-- Begin Extract to read --

The Flatiron Hotel is located at 1722 St. Mary's Avenue in downtown Omaha, Nebraska. Designed by architect George Prinz and originally constructed in 1912 as an office building, in 1914 it was renovated for use as a hotel. Today the building serves as office and commercial space, as well as housing an upscale restaurant, Flatiron Cafe, in downtown Omaha. The Flatiron Hotel was added to the National Register of Historic Places in 1987.

About
Drawing upon the original Flatiron Building in New York City, Augustus F. Kountze, a local banker and landowner, had the building erected as commercial and office space in 1912. The building, designed in the Georgian Revival style, is one of Omaha's most distinctive buildings. It has four stories with a circular tower at the point of the triangle, and is highlighted by decorative brickwork. There is limestone trim around the entire building, with a brown brick exterior on the whole building.

-- End Extract to read --
-- Begin Items --

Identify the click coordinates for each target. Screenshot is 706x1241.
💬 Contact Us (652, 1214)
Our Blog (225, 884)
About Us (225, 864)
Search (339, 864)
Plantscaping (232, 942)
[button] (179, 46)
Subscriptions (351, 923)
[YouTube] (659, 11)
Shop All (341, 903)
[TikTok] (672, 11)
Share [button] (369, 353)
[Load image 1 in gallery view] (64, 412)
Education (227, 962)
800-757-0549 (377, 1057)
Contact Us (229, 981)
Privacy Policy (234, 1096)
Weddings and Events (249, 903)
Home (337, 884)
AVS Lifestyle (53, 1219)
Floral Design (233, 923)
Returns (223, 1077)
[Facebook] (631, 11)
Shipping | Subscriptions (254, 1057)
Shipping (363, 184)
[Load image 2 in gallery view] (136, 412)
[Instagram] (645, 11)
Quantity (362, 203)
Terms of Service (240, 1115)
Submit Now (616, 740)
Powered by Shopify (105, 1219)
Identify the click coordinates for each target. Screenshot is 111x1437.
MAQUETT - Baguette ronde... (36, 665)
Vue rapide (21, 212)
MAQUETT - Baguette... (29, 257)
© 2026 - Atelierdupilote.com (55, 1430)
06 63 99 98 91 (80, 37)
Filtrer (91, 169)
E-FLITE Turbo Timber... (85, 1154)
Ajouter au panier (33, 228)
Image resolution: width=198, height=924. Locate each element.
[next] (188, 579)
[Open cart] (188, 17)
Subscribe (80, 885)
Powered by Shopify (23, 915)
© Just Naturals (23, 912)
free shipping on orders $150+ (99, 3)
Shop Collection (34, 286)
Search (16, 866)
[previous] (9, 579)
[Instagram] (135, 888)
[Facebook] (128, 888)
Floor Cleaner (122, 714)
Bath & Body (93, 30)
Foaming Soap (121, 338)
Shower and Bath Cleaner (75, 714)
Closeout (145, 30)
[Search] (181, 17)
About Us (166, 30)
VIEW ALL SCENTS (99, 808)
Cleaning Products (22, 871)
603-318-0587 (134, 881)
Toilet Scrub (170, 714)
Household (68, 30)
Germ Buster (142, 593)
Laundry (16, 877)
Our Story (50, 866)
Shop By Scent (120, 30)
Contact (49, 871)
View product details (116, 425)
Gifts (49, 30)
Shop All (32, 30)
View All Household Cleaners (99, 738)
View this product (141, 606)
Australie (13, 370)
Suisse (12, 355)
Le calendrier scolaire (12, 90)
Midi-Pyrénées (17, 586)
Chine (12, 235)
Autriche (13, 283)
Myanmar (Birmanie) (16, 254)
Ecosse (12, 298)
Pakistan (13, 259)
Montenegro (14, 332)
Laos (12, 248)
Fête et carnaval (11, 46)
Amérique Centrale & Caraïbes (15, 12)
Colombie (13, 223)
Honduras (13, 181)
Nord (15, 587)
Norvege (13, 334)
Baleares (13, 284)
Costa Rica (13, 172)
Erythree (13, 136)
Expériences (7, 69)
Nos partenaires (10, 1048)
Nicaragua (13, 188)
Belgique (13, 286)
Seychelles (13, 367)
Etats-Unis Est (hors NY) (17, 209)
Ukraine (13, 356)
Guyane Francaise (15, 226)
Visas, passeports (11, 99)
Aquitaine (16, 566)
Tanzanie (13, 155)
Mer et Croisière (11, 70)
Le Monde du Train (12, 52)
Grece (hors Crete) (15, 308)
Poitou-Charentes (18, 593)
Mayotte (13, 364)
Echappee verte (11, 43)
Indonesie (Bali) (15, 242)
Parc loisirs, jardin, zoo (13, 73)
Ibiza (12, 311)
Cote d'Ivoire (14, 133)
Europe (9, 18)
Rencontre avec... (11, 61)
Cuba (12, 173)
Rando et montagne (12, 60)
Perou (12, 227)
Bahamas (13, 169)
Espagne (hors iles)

-- End Items --

Rewrite the part of the text on the Flatiron Hotel that opens with the words containing "The Flatiron Hotel is" and closes with "Places in 1987.", putting "upscale bistro" in place of "upscale restaurant".

● **Exercise result**:
The Flatiron Hotel is located at 1722 St. Mary's Avenue in downtown Omaha, Nebraska. Designed by architect George Prinz and originally constructed in 1912 as an office building, in 1914 it was renovated for use as a hotel. Today the building serves as office and commercial space, as well as housing an upscale bistro, Flatiron Cafe, in downtown Omaha. The Flatiron Hotel was added to the National Register of Historic Places in 1987.